Work request
Since the data must remain as supplied, reproduce it word for word.
Dataset extract START
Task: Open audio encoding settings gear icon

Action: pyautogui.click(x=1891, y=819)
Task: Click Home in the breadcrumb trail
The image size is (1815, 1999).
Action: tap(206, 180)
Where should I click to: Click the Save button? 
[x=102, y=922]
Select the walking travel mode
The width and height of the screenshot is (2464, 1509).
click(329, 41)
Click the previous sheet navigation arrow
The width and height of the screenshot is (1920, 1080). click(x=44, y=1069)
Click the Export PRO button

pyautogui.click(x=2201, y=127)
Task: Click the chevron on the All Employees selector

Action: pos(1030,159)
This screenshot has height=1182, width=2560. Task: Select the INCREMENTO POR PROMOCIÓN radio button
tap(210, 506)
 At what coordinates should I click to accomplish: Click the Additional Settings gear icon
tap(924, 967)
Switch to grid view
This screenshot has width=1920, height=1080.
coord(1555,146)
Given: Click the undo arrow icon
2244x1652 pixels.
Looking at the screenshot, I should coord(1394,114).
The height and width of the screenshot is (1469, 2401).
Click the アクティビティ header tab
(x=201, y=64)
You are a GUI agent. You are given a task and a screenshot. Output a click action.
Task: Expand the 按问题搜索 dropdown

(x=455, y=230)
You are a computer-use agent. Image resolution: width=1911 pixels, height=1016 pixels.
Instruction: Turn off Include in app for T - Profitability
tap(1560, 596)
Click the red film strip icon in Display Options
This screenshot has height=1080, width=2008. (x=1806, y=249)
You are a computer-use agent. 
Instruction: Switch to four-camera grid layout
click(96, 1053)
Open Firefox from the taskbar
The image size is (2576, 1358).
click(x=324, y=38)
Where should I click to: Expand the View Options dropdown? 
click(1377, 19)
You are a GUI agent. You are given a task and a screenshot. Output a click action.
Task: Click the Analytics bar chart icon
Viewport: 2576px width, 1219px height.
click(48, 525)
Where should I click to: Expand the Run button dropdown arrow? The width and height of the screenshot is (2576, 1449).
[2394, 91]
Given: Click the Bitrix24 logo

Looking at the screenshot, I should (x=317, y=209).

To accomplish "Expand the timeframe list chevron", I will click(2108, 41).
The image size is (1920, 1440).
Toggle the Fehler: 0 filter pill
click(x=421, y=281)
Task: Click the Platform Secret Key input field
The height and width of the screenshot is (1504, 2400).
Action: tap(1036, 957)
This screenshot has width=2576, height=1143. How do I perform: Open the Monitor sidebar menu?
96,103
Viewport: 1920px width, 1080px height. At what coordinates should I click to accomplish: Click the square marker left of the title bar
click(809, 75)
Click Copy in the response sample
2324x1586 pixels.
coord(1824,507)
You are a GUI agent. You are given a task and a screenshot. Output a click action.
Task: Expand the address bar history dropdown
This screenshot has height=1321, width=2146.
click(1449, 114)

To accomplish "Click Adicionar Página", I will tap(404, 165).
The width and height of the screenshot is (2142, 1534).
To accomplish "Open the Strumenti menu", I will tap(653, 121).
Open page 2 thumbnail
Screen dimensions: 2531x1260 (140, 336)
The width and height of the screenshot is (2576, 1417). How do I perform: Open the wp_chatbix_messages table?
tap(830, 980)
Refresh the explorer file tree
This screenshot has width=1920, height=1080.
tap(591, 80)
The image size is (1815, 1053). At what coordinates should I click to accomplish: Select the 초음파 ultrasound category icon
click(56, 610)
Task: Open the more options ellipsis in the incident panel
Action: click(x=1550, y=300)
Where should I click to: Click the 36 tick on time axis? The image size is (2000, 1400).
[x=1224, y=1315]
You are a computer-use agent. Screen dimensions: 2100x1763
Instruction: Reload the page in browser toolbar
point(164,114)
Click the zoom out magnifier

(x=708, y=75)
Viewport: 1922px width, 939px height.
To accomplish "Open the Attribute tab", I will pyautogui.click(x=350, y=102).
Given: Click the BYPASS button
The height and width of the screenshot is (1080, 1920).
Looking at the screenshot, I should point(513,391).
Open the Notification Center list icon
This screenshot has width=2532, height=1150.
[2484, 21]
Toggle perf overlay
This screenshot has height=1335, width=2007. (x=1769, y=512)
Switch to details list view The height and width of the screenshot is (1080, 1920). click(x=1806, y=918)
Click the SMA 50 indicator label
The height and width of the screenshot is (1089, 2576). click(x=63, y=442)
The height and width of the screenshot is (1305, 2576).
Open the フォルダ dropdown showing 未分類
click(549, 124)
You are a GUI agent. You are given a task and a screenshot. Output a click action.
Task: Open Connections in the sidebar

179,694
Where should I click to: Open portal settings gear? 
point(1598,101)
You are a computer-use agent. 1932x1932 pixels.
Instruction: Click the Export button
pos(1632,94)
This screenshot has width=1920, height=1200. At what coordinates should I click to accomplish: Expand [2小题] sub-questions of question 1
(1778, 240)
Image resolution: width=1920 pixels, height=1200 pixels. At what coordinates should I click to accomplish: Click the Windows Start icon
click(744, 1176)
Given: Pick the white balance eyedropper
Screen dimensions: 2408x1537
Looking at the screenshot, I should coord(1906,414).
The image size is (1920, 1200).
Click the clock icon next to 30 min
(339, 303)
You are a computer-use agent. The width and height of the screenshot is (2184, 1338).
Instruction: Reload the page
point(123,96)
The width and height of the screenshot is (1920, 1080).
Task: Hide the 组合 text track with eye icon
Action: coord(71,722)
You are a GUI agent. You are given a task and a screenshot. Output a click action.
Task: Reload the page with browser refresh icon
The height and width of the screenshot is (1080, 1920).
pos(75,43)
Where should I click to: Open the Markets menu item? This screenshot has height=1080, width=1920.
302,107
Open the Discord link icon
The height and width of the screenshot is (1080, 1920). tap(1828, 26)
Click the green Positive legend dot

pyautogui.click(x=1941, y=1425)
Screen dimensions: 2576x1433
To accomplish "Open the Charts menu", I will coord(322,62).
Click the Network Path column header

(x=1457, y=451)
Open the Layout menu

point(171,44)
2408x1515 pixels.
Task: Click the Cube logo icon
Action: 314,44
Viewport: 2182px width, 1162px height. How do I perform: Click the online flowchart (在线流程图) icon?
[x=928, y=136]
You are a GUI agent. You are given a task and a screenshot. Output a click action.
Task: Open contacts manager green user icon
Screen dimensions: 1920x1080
Dataset extract END
Task response
Task: Open audio encoding settings gear icon

Action: pyautogui.click(x=1891, y=819)
Task: Click Home in the breadcrumb trail
The image size is (1815, 1999).
Action: tap(206, 180)
Where should I click to: Click the Save button? 
[x=102, y=922]
Select the walking travel mode
The width and height of the screenshot is (2464, 1509).
click(329, 41)
Click the previous sheet navigation arrow
The width and height of the screenshot is (1920, 1080). click(x=44, y=1069)
Click the Export PRO button

pyautogui.click(x=2201, y=127)
Task: Click the chevron on the All Employees selector

Action: pos(1030,159)
This screenshot has height=1182, width=2560. Task: Select the INCREMENTO POR PROMOCIÓN radio button
tap(210, 506)
 At what coordinates should I click to accomplish: Click the Additional Settings gear icon
tap(924, 967)
Switch to grid view
This screenshot has width=1920, height=1080.
coord(1555,146)
Given: Click the undo arrow icon
2244x1652 pixels.
Looking at the screenshot, I should coord(1394,114).
The height and width of the screenshot is (1469, 2401).
Click the アクティビティ header tab
(x=201, y=64)
You are a GUI agent. You are given a task and a screenshot. Output a click action.
Task: Expand the 按问题搜索 dropdown

(x=455, y=230)
You are a computer-use agent. Image resolution: width=1911 pixels, height=1016 pixels.
Instruction: Turn off Include in app for T - Profitability
tap(1560, 596)
Click the red film strip icon in Display Options
This screenshot has height=1080, width=2008. (x=1806, y=249)
You are a computer-use agent. 
Instruction: Switch to four-camera grid layout
click(96, 1053)
Open Firefox from the taskbar
The image size is (2576, 1358).
click(x=324, y=38)
Where should I click to: Expand the View Options dropdown? 
click(1377, 19)
You are a GUI agent. You are given a task and a screenshot. Output a click action.
Task: Click the Analytics bar chart icon
Viewport: 2576px width, 1219px height.
click(48, 525)
Where should I click to: Expand the Run button dropdown arrow? The width and height of the screenshot is (2576, 1449).
[2394, 91]
Given: Click the Bitrix24 logo

Looking at the screenshot, I should (x=317, y=209).

To accomplish "Expand the timeframe list chevron", I will click(2108, 41).
The image size is (1920, 1440).
Toggle the Fehler: 0 filter pill
click(x=421, y=281)
Task: Click the Platform Secret Key input field
The height and width of the screenshot is (1504, 2400).
Action: tap(1036, 957)
This screenshot has width=2576, height=1143. How do I perform: Open the Monitor sidebar menu?
96,103
Viewport: 1920px width, 1080px height. At what coordinates should I click to accomplish: Click the square marker left of the title bar
click(809, 75)
Click Copy in the response sample
2324x1586 pixels.
coord(1824,507)
You are a GUI agent. You are given a task and a screenshot. Output a click action.
Task: Expand the address bar history dropdown
This screenshot has height=1321, width=2146.
click(1449, 114)

To accomplish "Click Adicionar Página", I will tap(404, 165).
The width and height of the screenshot is (2142, 1534).
To accomplish "Open the Strumenti menu", I will tap(653, 121).
Open page 2 thumbnail
Screen dimensions: 2531x1260 (140, 336)
The width and height of the screenshot is (2576, 1417). How do I perform: Open the wp_chatbix_messages table?
tap(830, 980)
Refresh the explorer file tree
This screenshot has width=1920, height=1080.
tap(591, 80)
The image size is (1815, 1053). At what coordinates should I click to accomplish: Select the 초음파 ultrasound category icon
click(56, 610)
Task: Open the more options ellipsis in the incident panel
Action: click(x=1550, y=300)
Where should I click to: Click the 36 tick on time axis? The image size is (2000, 1400).
[x=1224, y=1315]
You are a computer-use agent. Screen dimensions: 2100x1763
Instruction: Reload the page in browser toolbar
point(164,114)
Click the zoom out magnifier

(x=708, y=75)
Viewport: 1922px width, 939px height.
To accomplish "Open the Attribute tab", I will pyautogui.click(x=350, y=102).
Given: Click the BYPASS button
The height and width of the screenshot is (1080, 1920).
Looking at the screenshot, I should point(513,391).
Open the Notification Center list icon
This screenshot has width=2532, height=1150.
[2484, 21]
Toggle perf overlay
This screenshot has height=1335, width=2007. (x=1769, y=512)
Switch to details list view The height and width of the screenshot is (1080, 1920). click(x=1806, y=918)
Click the SMA 50 indicator label
The height and width of the screenshot is (1089, 2576). click(x=63, y=442)
The height and width of the screenshot is (1305, 2576).
Open the フォルダ dropdown showing 未分類
click(549, 124)
You are a GUI agent. You are given a task and a screenshot. Output a click action.
Task: Open Connections in the sidebar

179,694
Where should I click to: Open portal settings gear? 
point(1598,101)
You are a computer-use agent. 1932x1932 pixels.
Instruction: Click the Export button
pos(1632,94)
This screenshot has width=1920, height=1200. At what coordinates should I click to accomplish: Expand [2小题] sub-questions of question 1
(1778, 240)
Image resolution: width=1920 pixels, height=1200 pixels. At what coordinates should I click to accomplish: Click the Windows Start icon
click(744, 1176)
Given: Pick the white balance eyedropper
Screen dimensions: 2408x1537
Looking at the screenshot, I should coord(1906,414).
The image size is (1920, 1200).
Click the clock icon next to 30 min
(339, 303)
You are a computer-use agent. The width and height of the screenshot is (2184, 1338).
Instruction: Reload the page
point(123,96)
The width and height of the screenshot is (1920, 1080).
Task: Hide the 组合 text track with eye icon
Action: coord(71,722)
You are a GUI agent. You are given a task and a screenshot. Output a click action.
Task: Reload the page with browser refresh icon
The height and width of the screenshot is (1080, 1920).
pos(75,43)
Where should I click to: Open the Markets menu item? This screenshot has height=1080, width=1920.
302,107
Open the Discord link icon
The height and width of the screenshot is (1080, 1920). tap(1828, 26)
Click the green Positive legend dot

pyautogui.click(x=1941, y=1425)
Screen dimensions: 2576x1433
To accomplish "Open the Charts menu", I will coord(322,62).
Click the Network Path column header

(x=1457, y=451)
Open the Layout menu

point(171,44)
2408x1515 pixels.
Task: Click the Cube logo icon
Action: 314,44
Viewport: 2182px width, 1162px height. How do I perform: Click the online flowchart (在线流程图) icon?
[x=928, y=136]
You are a GUI agent. You are given a task and a screenshot. Output a click action.
Task: Open contacts manager green user icon
Screen dimensions: 1920x1080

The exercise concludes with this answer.